The financial advisory market in Singapore has experienced steady growth, driven by changing customer preferences and local circumstances, according to Statista Market Forecast data. Singaporeans are increasingly seeking professional financial advice as awareness of financial planning and wealth management grows. The strong regulatory framework and investor protection measures have fostered a sense of trust and confidence in the financial industry. Government initiatives to promote financial literacy have further encouraged individuals to seek professional advice. With a growing middle class and increasing disposable income, the demand for advisory services continues to rise as individuals seek expert guidance to navigate the increasingly complex financial landscape.
Digitalisation is another powerful tailwind. Singapore has accelerated adoption of advanced technologies including cloud computing, data analytics, and artificial intelligence to support productivity gains in financial services. The country is at the early stages of the AI trend, with significant potential to scale enterprise usage across industries. Small- and medium-sized enterprises in particular have considerable room to expand advanced technology adoption to catch up with larger companies.

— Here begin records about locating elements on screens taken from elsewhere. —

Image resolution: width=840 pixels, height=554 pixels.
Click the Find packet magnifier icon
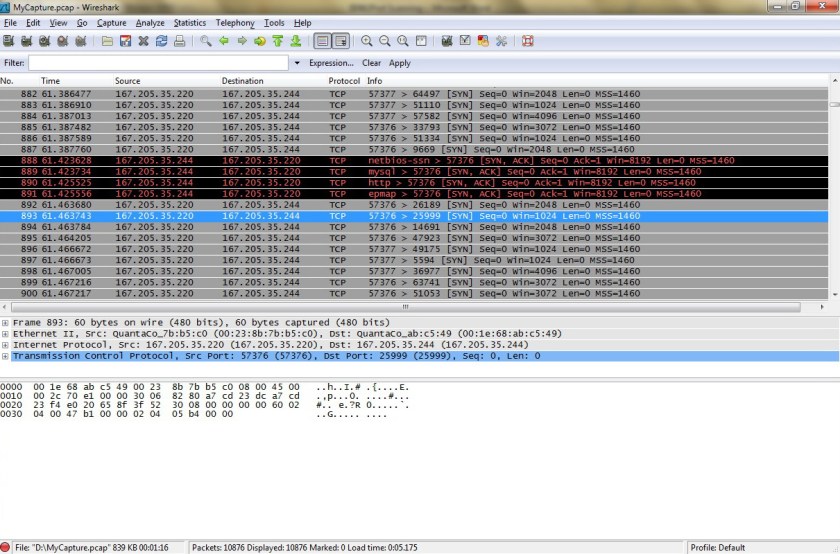click(x=206, y=41)
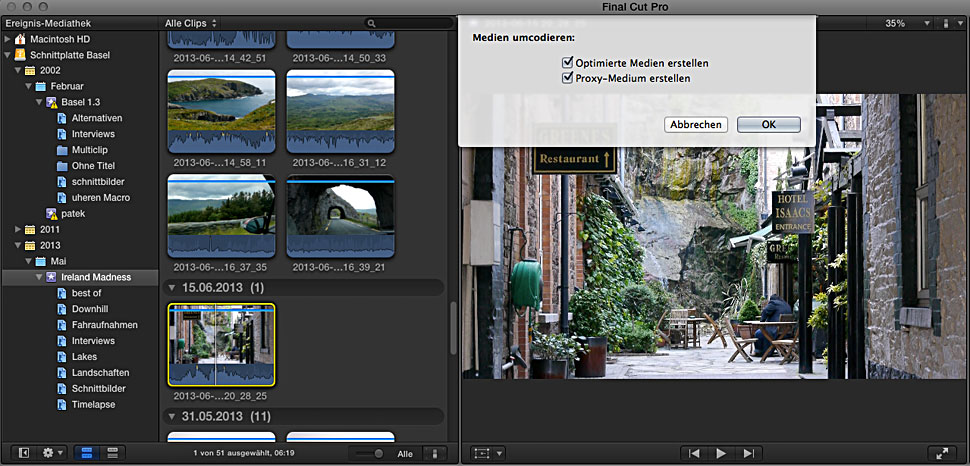
Task: Toggle the event library sidebar icon
Action: [x=24, y=453]
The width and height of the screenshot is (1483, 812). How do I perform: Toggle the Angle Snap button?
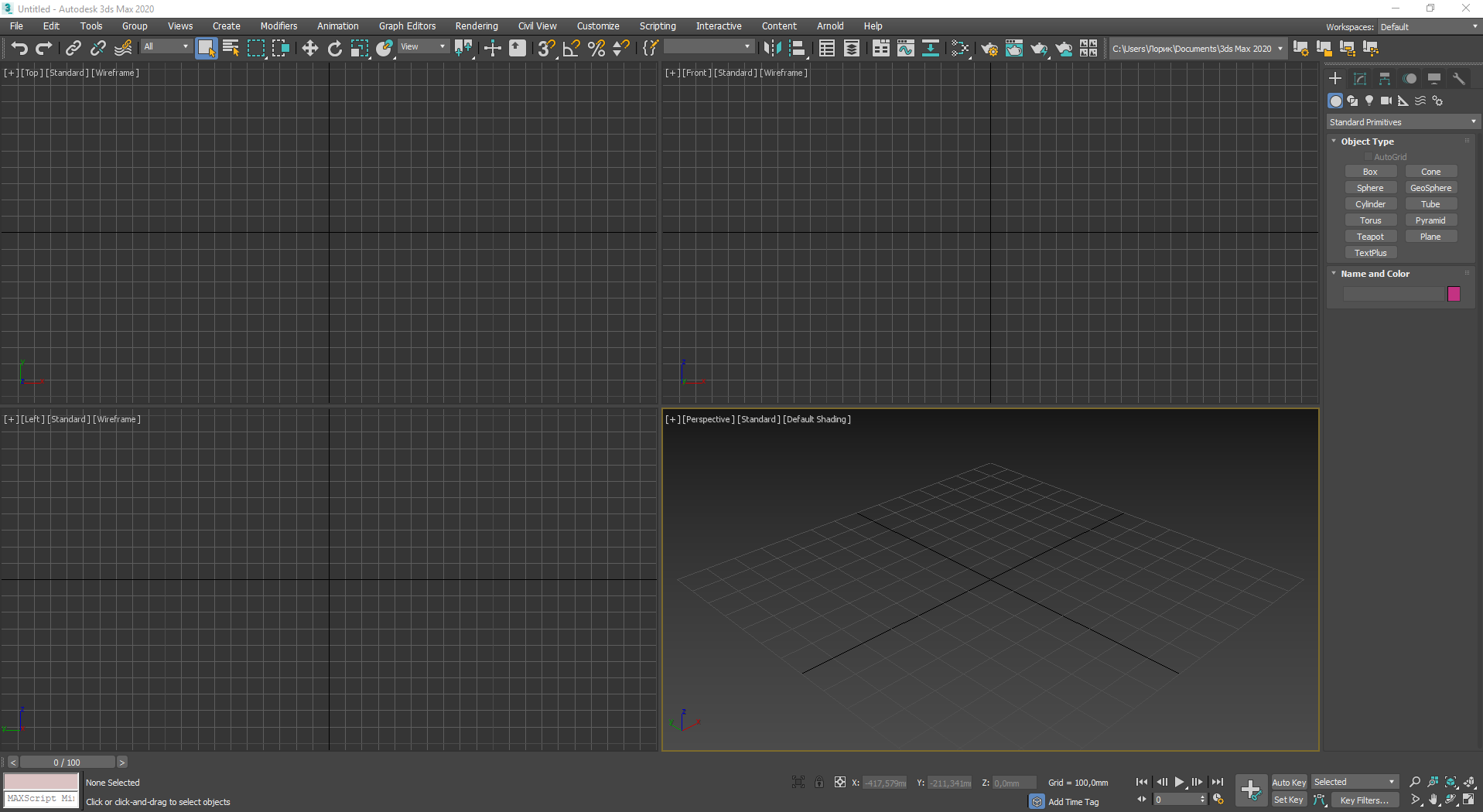[571, 49]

Singapore's position as a hub for Asia's net-zero transition also represents a multi-decade growth opportunity. The financial sector is uniquely positioned to deploy capital for green infrastructure, sustainable finance instruments, and transition financing across the region, generating fee income and value-added growth that will compound over time.
The trajectory from SGD 78.5 billion in 2024 toward SGD 98 billion by 2029 and potentially beyond SGD 100 billion in the early 2030s is supported by policy clarity, structural demand drivers, and Singapore's deep integration into global financial flows. Execution risks remain, particularly around equity market depth and competition from other financial centres. But the policy framework and market fundamentals provide a credible foundation for sustained expansion.